In some aspects, the invention provides for treating angiogenic diseases of the eye. For example, diabetic retinopathy is a potentially blinding complication of diabetes mellitus, which destroys blood vessels in the retina and then grows new blood vessels (angiogenesis) resulting in blurred vision or retinal destruction. Macular degeneration, caused by the invasion of new blood vessels beneath the retina, is the leading cause of blindness in the United states and Europe, with 200,000 new cases per year in the United states, of which only 15% are treatable with current laser therapy. In some embodiments, the invention provides pharmaceutical routes for treating these diseases using the methods and compositions discussed herein that are suitable for use in the eye. For example, the fucan can be applied directly to the surface of the eye or injected into the eye. Improvements in these systems include chemical crosslinking to slow the rate of dissolution of the dosage form or mixing with other excipients such as pluronic, alginates, acrylates, cellulose, hyaluronic acid, polyethylene glycol, chitosan (including their analogs and derivatives) and a variety of other pharmaceutically acceptable formulations.

In yet another embodiment, the fucan and a positively charged excipient (e.g., chitosan or poly-l-lysine) form a charged hydrogel. Drugs (e.g., antisense oligonucleotides, ribozymes, and oligonucleotide RNA inhibitors) can be incorporated into such gels for application to the disease site. Alternatively, such a gel containing the drug or the drug dissolved in the fucan solution may be dried and ground into particles. These particles can be applied to the disease site as a controlled release formulation, or the particles can act as a transfection agent, as the surface of the bound fucan is taken up into the cell. The use of these particles is further facilitated by the use of excipients such as pluronic, cellulose, alginates, acrylates, hyaluronic acid, polyethylene glycol, chitosan, injectable excipients (including their analogs and derivatives) and various polymer-based carriers, which are pharmaceutically acceptable excipients.

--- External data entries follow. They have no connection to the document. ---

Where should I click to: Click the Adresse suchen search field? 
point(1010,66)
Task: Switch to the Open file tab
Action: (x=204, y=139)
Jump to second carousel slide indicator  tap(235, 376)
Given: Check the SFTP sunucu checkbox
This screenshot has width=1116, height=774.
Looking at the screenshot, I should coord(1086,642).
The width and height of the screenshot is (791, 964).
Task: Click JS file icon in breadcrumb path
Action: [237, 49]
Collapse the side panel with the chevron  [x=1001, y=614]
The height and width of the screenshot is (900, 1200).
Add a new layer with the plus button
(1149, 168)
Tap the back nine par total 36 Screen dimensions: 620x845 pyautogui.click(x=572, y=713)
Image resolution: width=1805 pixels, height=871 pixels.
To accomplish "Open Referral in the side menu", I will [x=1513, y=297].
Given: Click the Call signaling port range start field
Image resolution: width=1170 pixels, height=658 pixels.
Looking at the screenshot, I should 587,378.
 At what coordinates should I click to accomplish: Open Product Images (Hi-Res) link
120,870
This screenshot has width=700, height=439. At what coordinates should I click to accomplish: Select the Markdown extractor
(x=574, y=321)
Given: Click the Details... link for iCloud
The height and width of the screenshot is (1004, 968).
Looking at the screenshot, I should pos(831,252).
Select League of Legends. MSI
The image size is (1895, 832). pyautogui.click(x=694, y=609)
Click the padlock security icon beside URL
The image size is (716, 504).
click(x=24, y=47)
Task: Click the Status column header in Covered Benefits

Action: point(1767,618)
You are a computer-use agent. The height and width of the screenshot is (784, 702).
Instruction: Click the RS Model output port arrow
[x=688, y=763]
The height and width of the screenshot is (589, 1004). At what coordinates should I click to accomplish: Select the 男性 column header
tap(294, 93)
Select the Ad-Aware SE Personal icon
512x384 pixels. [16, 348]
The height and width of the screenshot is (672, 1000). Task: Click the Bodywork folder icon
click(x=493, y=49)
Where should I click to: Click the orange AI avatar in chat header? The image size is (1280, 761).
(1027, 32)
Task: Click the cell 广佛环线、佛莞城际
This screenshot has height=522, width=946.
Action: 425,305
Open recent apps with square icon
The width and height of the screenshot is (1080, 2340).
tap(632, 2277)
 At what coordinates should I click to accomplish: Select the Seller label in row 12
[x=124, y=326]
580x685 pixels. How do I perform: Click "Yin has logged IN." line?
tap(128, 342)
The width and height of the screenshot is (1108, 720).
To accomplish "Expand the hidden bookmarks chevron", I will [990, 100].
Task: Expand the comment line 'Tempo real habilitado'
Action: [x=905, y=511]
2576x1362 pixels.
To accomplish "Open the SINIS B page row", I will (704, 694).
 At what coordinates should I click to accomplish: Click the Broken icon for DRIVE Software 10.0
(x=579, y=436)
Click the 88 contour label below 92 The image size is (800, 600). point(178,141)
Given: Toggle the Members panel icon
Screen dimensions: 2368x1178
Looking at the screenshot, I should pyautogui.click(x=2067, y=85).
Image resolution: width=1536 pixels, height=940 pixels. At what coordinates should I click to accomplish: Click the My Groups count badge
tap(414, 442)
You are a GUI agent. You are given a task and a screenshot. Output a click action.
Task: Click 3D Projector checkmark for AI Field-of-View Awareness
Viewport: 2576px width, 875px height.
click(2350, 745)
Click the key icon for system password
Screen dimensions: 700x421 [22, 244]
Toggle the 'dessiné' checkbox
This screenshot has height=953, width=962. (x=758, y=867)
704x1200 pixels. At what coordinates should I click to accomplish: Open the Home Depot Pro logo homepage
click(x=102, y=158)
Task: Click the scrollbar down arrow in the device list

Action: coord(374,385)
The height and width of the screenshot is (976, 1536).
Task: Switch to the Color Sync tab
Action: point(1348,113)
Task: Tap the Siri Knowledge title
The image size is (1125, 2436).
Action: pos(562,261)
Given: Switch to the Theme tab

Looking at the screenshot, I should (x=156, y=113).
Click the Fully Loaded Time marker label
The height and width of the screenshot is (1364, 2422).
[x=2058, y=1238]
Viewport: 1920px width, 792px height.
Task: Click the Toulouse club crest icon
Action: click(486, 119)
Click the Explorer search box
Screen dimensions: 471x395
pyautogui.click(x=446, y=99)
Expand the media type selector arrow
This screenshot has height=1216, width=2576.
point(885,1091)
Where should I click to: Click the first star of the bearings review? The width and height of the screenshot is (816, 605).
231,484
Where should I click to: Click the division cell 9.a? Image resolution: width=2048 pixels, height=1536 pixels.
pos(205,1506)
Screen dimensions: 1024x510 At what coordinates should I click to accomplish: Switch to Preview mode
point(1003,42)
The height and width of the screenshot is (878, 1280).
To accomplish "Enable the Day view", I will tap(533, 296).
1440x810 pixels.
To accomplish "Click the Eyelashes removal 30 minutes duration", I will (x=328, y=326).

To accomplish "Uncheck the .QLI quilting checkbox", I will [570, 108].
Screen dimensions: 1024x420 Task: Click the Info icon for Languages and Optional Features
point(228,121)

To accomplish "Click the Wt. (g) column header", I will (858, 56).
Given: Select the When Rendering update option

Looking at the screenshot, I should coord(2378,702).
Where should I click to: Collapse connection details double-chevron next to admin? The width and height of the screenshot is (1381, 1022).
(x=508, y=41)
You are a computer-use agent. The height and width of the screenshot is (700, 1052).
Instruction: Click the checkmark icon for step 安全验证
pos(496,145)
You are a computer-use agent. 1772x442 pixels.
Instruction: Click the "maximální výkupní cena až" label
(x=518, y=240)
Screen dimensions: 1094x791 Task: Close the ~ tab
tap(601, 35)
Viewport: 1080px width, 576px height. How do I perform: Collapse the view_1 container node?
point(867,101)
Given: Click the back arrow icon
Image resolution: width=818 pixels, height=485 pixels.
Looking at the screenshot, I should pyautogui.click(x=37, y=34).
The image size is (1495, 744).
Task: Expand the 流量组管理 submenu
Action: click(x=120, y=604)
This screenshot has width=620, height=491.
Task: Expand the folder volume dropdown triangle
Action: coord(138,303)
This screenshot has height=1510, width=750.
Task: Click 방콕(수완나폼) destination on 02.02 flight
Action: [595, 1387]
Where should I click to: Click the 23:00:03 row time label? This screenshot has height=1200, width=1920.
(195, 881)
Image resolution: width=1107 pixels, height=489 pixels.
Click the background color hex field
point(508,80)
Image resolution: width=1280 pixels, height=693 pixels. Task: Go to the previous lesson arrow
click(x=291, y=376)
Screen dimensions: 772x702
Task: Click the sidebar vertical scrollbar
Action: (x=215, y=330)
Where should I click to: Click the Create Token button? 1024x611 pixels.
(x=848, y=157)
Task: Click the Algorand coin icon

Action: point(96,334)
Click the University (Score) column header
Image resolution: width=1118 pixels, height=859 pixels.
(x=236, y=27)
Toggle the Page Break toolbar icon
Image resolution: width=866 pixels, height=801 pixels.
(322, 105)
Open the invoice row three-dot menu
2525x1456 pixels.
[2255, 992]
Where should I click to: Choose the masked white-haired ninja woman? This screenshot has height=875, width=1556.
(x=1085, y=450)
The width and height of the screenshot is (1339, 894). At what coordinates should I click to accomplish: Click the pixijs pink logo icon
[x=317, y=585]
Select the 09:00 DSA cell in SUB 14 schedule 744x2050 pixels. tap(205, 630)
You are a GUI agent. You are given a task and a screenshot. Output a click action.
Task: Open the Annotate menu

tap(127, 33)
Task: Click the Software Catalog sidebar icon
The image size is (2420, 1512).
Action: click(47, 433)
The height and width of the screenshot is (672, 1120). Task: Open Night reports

For transfection and use of fucoidan drugs containing nucleic acid sequences, the drug frontier known as gene therapy is limited by drug delivery problems, since cellular uptake of gene fragments or nucleic acid strands, such as oligonucleotides (including ribozymes, antisense nucleotides, and oligonucleotide RNA inhibitors), is inhibited due to the charge and large molecular weight of these compounds. Recently, it has been proposed to use microparticles containing genes or nucleic acids (e.g., calcium phosphate) as transfection agents so that they bind to the cell surface and are taken up by endocytosis or endocytosis, resulting in entry of the genes or nucleic acids into the cell. Most cells contain fucose receptors on the membrane surface. The invention provides application of fucosan as a nucleic acid chain transfection agent. In one embodiment, the nucleic acid strands may be incorporated or encapsulated in the fucoidan microparticle agent, and the particles may be chemically cross-linked to inhibit their dissolution prior to application to the target cellular site.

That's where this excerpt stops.